McConnell Impeachment Rules Modify Clinton Precedent

As expected, the draft resolution does not incorporate Democratic demands that the trial guarantee witness testimony or requests for new documents. This was also the case in the Clinton trial, but Mr. McConnell’s proposal still differs slightly.

It says that after senators conclude their questioning, they will not immediately entertain motions to call individual witnesses or documents. Instead, they will decide first whether they want to consider new evidence at all. Only if a majority of senators agree to do so will the managers and prosecutors be allowed to propose and argue for specific witnesses or documents, each of which would then be subject to an additional vote.

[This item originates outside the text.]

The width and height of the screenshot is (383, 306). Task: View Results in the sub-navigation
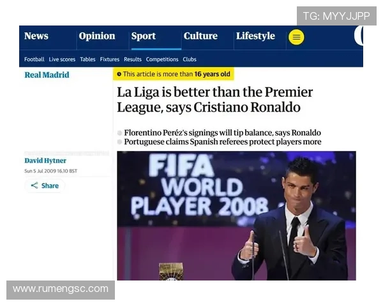tap(133, 59)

If a majority of the Senate ultimately did vote to call a witness for testimony, that witness would first be interviewed behind closed doors and then the “Senate shall decide after deposition which witnesses shall testify, pursuant to the impeachment rules,” if any. Consistent with the Clinton trial rules, this essentially means that even if witnesses are called, they might never testify in public.

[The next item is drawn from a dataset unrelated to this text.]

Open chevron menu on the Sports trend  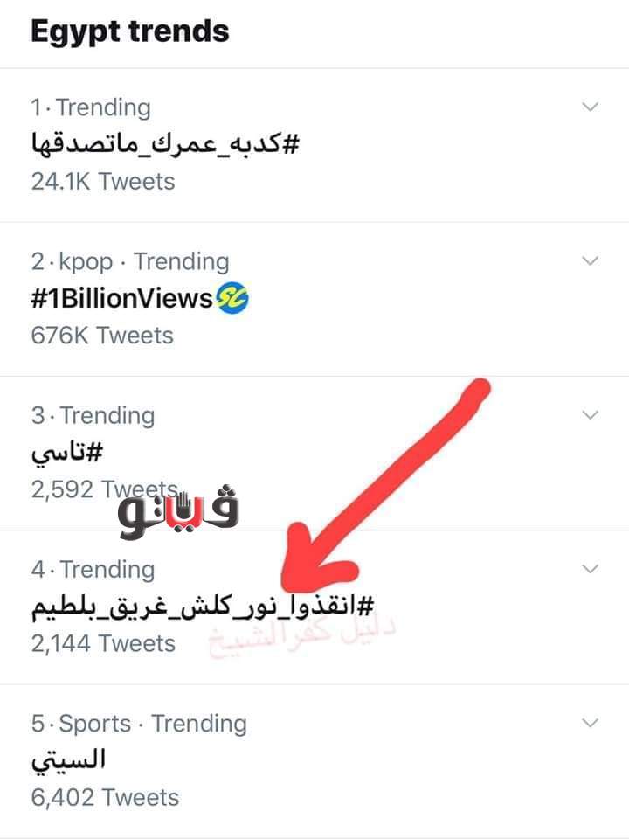pos(591,723)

Democrats said Mr. McConnell’s intentions were clear.

“Under this resolution, Senator McConnell is saying he doesn’t want to hear any of the existing evidence, and he doesn’t want to hear any new evidence,” Mr. Schumer said. “It’s a cover-up.”

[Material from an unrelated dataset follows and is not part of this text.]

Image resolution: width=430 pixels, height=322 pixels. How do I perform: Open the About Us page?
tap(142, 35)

But Mr. McConnell appeared to have the votes he needed to move the resolution without Democrats. Minutes after the resolution was shared with reporters, a key moderate Republican who had been pushing the leader to ensure a vote on whether or not to call witnesses, Senator Lamar Alexander of Tennessee, said he would be a yes.

And Senator Mitt Romney of Utah, another possible swing vote who favors calling witnesses, said the resolution met his requirements and tracked “closely with the rules package approved 100 to 0 during the Clinton trial.”

Mr. McConnell’s resolution does not include a guarantee that the Senate will vote on a motion to dismiss the case after opening arguments and senatorial questions rather than see the trial to its full conclusion. That guarantee was included in the Clinton-era rules in deference to Senator Robert C. Byrd of West Virginia, a towering figure in the chamber at the time.